La phrase figure dans la 58e proposition du candidat François Hollande. "Je romprai avec la Françafrique, en proposant une relation fondée sur l’égalité, la confiance et la solidarité", s’engageait le désormais président de la République. Arrivé aux affaires, le chef de l’Etat s’emploie à concilier cette promesse et la fameuse "Realpolitik". Pas évident en pratique, surtout quand il s’agit de se rendre, samedi, à l’occasion du Sommet de la Francophonie, en République Démocratique du Congo (RDC), classée… 155e au classement des démocraties dans le monde. Là, il y rencontrera, protocole oblige, le président autoritaire Joseph Kabila.

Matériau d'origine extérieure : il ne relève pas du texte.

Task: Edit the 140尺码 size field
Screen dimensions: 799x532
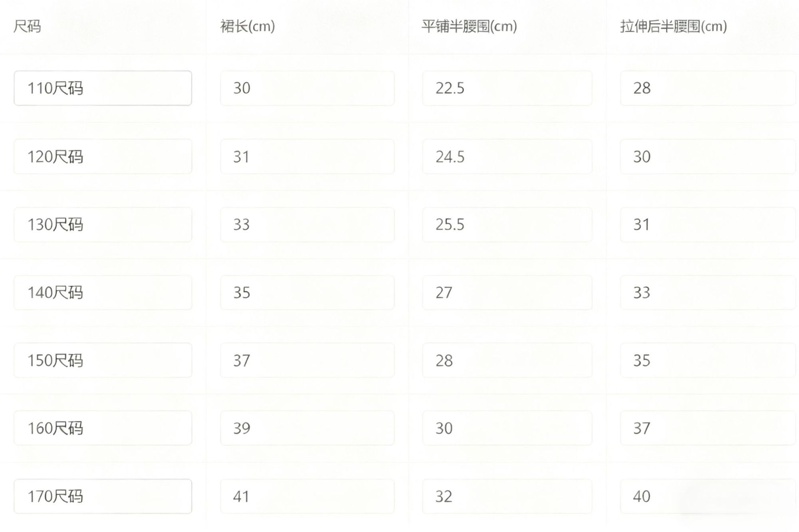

Pour amoindrir l’impact des images des deux dirigeants côte-à-côte, l’entourage du président, qui a d’ailleurs longtemps songé à boycotter le rendez-vous, a soigneusement balisé le voyage.

Kinshasa, la première fois

D’abord, quelques jours avant son voyage, François Hollande a pris soin de critiquer le régime congolais. "La situation dans ce pays est tout à fait inacceptable sur le plan des droits, de la démocratie, et de la reconnaissance de l’opposition", a dénoncé le président français en compagnie du secrétaire général de l’ONU, Ban Ki-moon, lors d’une conférence de presse le 9 octobre à l’Elysée.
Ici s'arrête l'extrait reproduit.